Ah, welche drei denn? ^.^ Ich finde die Auswahl dieses Jahr sehr fein. Bis auf Archipel hätte ich Lust auf die komplette Shortlist. Biller kommt auf alle Fälle noch.

katzenminze kommentierte am 19. Oktober 2018 um 11:29

Haha, so viel zu "dabei solls auch bleiben". ;) Jetzt hast du es doch an der Backe.

yvy kommentierte am 14. September 2018 um 15:50

Das klingt wirklich gut. Damit bleibt das Buch definitiv vorerst auf meiner WL und wird vielleicht irgendwann tatsächlich gekauft und gelesen. :)

katzenminze kommentierte am 19. Oktober 2018 um 11:28

So, jetzt hast du es gewonnen! :D Das ist doch noch besser!
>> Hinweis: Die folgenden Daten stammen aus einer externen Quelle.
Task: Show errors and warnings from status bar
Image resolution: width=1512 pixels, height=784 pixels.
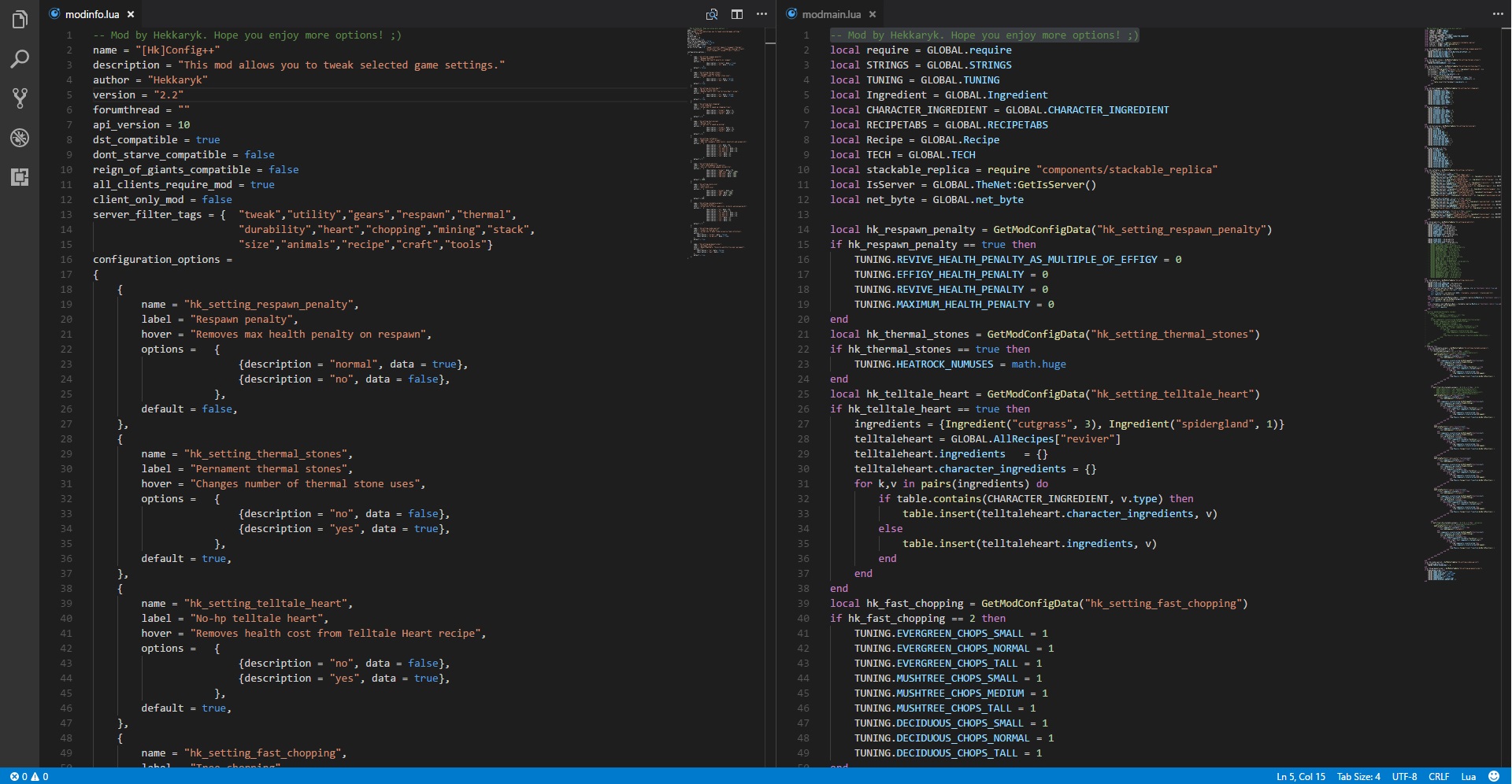Action: pos(29,776)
Dann darf ich ab sofort auf deine Rezi gespannt sein. ^.^

yvy kommentierte am 19. Oktober 2018 um 12:07

Ich schwelge gerade im Gewinnerglücksrausch. :)))

wandagreen kommentierte am 19. Oktober 2018 um 12:55

:DDD

 

wandagreen kommentierte am 19. Oktober 2018 um 12:54

Ich hab Hysteria gelesen und bekanntlich den Biller, der die Geister scheidet, habe "So hoch die Wasser steigen" gelesen, das find ich eigentlich ganz gut, dann les ich den Vogelgott mit euch, Aline sei Dank, und noch den Gott der Barbaren. Das steht fest.